Prompt: Restate each record word for word, from the first to the last.
※ ※ ※
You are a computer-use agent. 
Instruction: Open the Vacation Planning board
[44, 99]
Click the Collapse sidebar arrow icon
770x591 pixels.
※ ※ ※
Problem solution:
You are a computer-use agent. 
Instruction: Open the Vacation Planning board
[44, 99]
Click the Collapse sidebar arrow icon
770x591 pixels.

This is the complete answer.